Category Archives: Politics

Ted Cruz might be against how the nation’s telephone system is managed

Ted Cruz had this to say about Net Neutrality:

“Net Neutrality” is Obamacare for the Internet; the Internet should not operate at the speed of government.

(via Twitter)

Of all the arguments I’ve heard against Net Neutrality, this is the most incoherent and doesn’t hold up to any scrutiny of any kind. For the first sentence, if Ted Cruz is against the proposed Net Neutrality rules because they align with Obamacare, then he is against anything that falls under the FCC’s Title II including the nation’s telephone system. Regardless of one’s position on Obamacare, this is a stupid statement, unless Ted Cruz is against how the nation’s telephone system is managed.

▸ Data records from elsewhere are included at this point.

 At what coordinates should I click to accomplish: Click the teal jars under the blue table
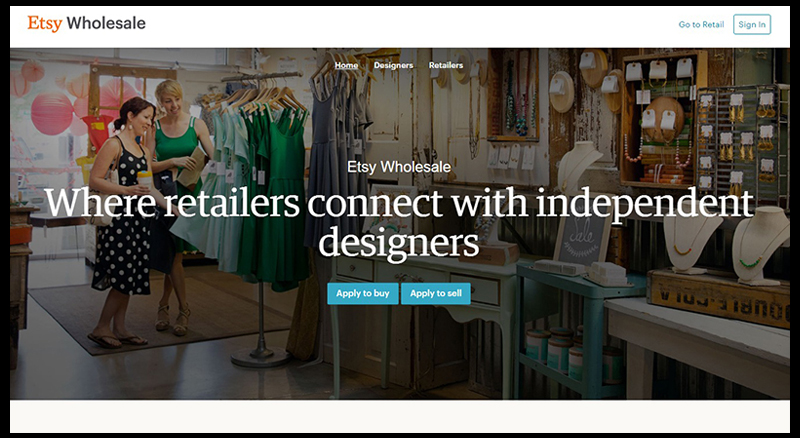coord(554,350)
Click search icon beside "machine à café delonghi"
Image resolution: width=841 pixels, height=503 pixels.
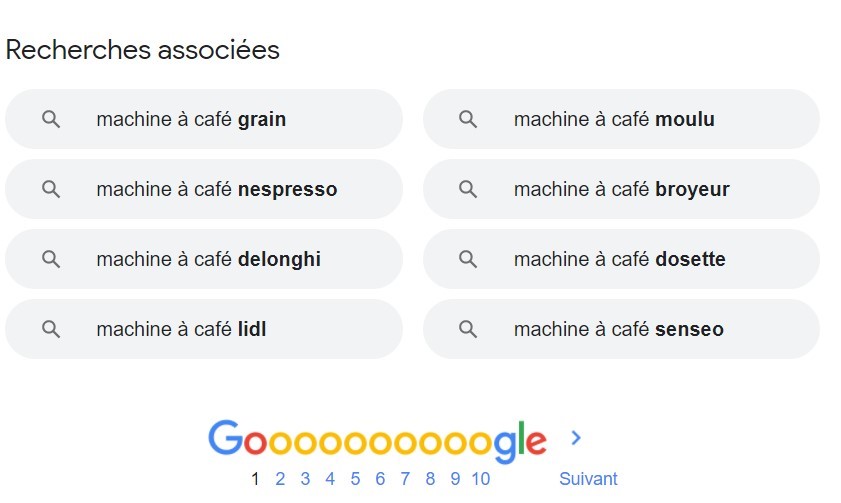click(51, 259)
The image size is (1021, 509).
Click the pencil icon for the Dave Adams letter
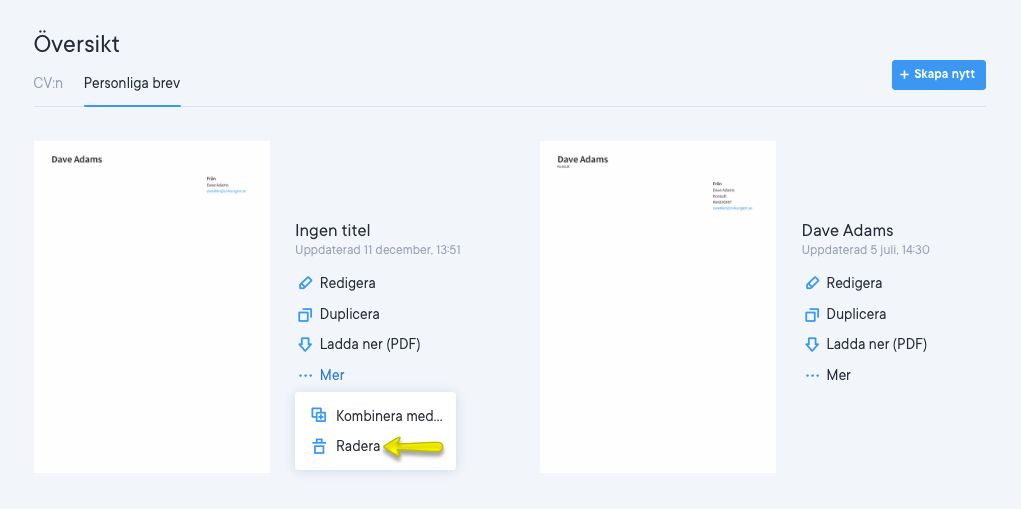[x=812, y=283]
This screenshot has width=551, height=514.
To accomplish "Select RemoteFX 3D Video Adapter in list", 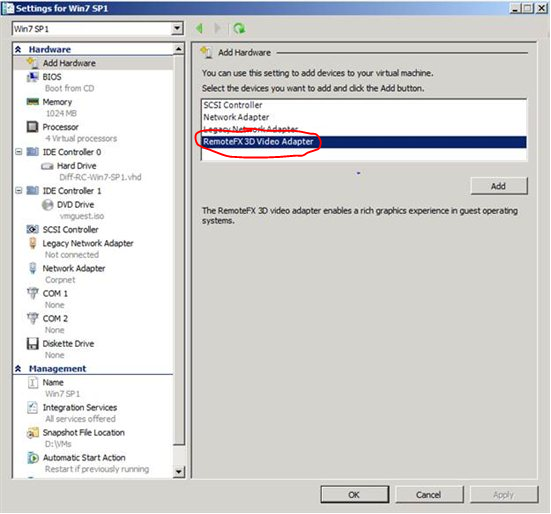I will 364,142.
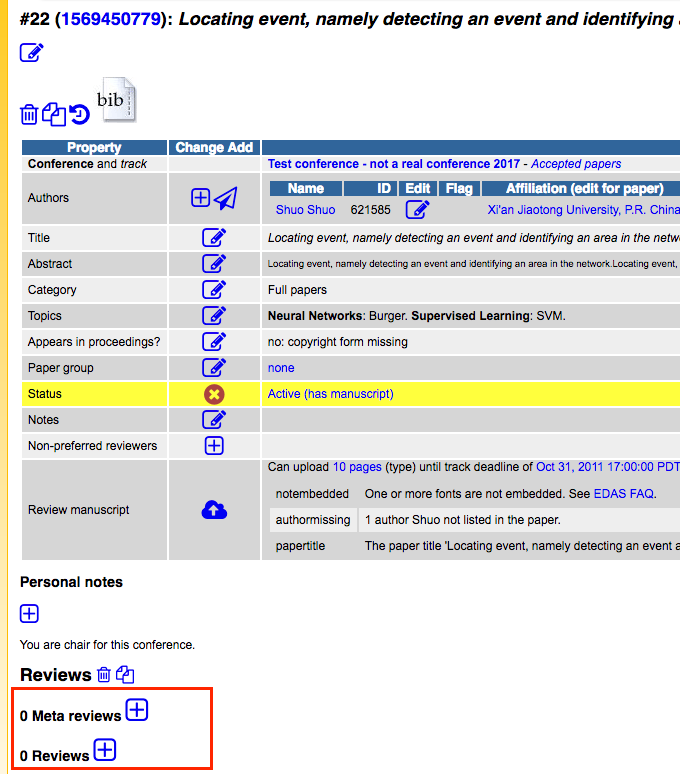
Task: Edit author Shuo Shuo pencil icon
Action: click(x=417, y=209)
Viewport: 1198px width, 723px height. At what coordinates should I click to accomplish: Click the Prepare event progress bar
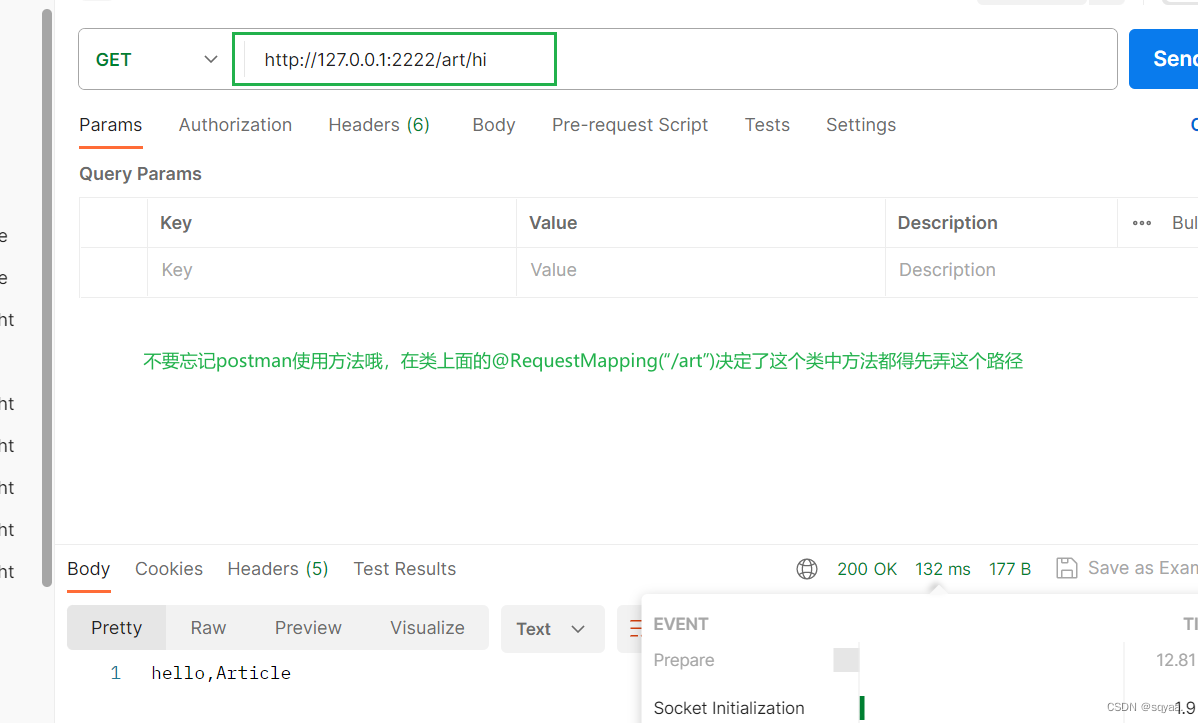(x=846, y=660)
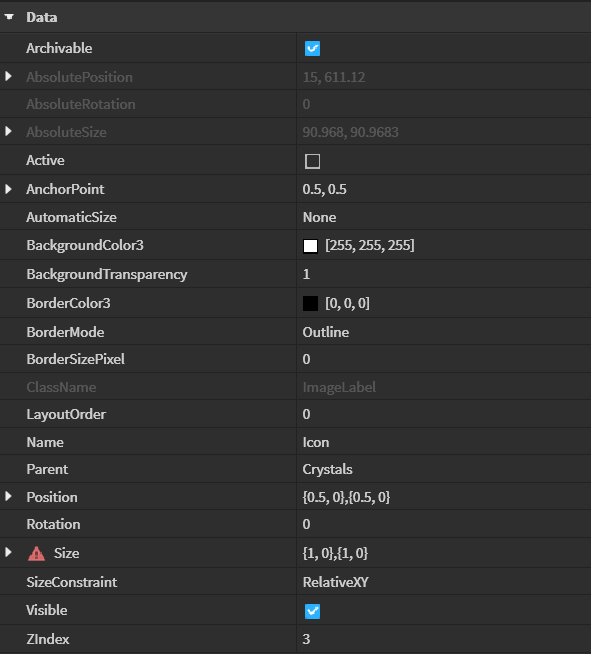Open the AutomaticSize None dropdown
Screen dimensions: 591x654
click(444, 217)
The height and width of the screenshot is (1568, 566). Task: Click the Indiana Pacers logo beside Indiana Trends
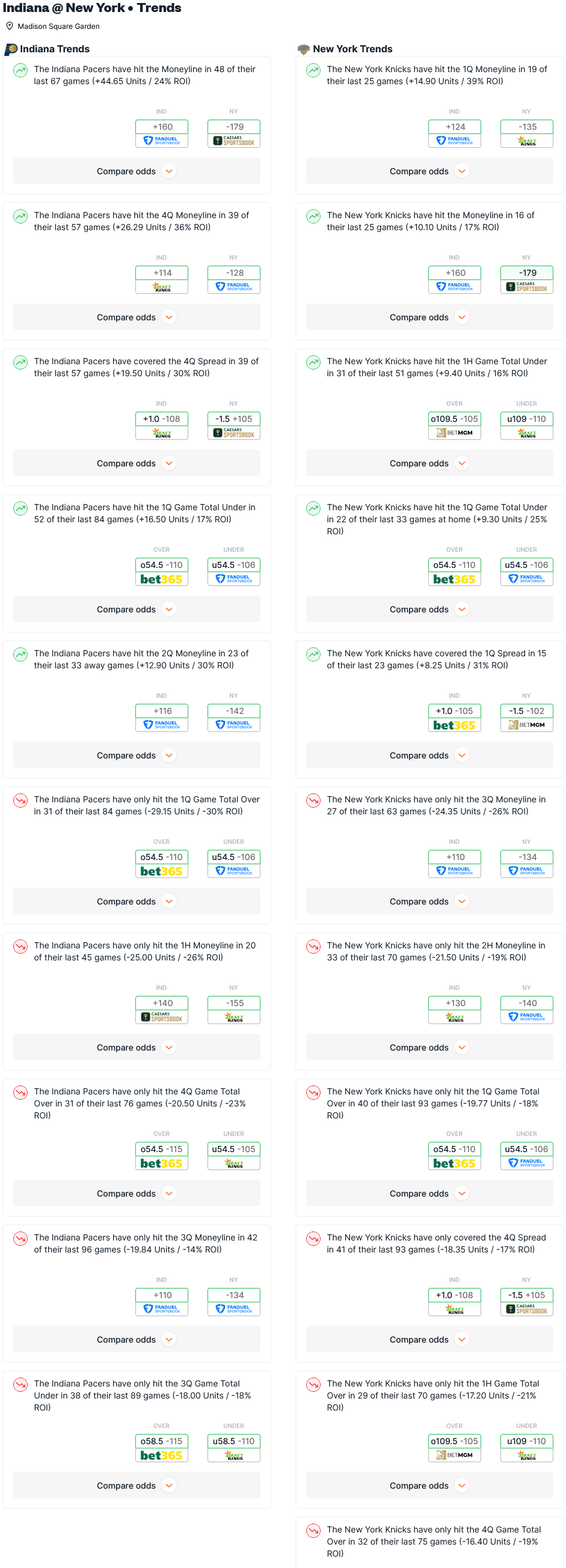click(x=10, y=49)
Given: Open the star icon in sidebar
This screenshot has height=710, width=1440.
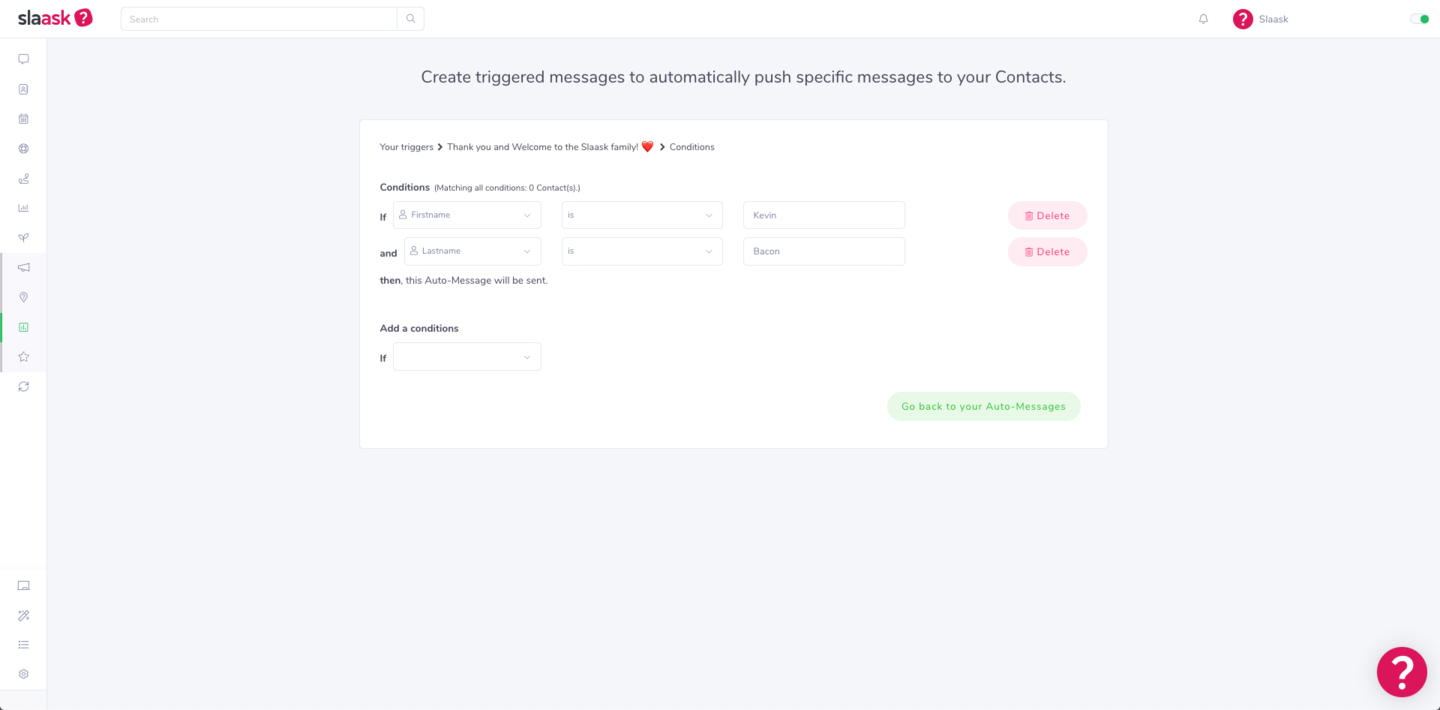Looking at the screenshot, I should pos(23,357).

About the only overlap I can find between Net Neutrality rules (and FCC Title II in general) and Obamacare is that President Obama sponsored both. Which is probably all we really need to know about Ted Cruz.

The second sentence is even less coherent than the first. If “the speed of government” is meant to be a play on “the speed of business” there are far too many examples of business maintaining the status quo despite all coherent arguments to the contrary—Net Neutrality being a great example—for that statement to be anything meaningful either.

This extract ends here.